CodePudding user response:
Operations that aggregate along dimensions like min
,max
,mean
,sum
, etc. specify the dimension along which to aggregate. It is common to use these operations across every dimension (i.e. get the mean for the entire tensor) or a single dimension (i.e. torch.mean(dim = 2)
or torch.mean(2)
returns the mean of the 225 elements for each of 3 x 224 vectors.
Pytorch also allows these operations across a set of multiple dimensions, such as in your case. This means to take the mean of the 224 x 224 elements for each of the indices along the 0th (non-aggregated dimension).

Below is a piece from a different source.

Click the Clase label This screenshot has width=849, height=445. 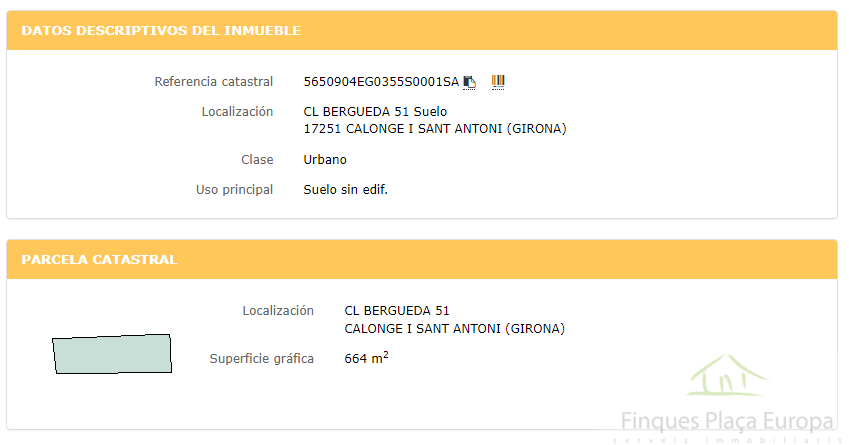coord(257,160)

Likewise, if your original tensor shape was a.shape = torch.Size([3,224,10,225])
, a.mean([1,3]) would return a tensor of shape [3,10]
.
CodePudding user response:
The shape of your tensor is 3 across dimension 0, 224 across dimension 1 and 225 across dimension 2.
I would say that tensor.mean([1,2])
calculates the mean across dimension 1 as well as dimension 2. Thats why you are getting 3 values. Each plane spanned by dimension 1 and 2 of size 224x225 is reduced to a single value / scalar. Since there are 3 planes that are spanned by dimension 1 and 2 of size 224x225 you get 3 values back. Each value represents the mean of a whole plane with 224x225 values.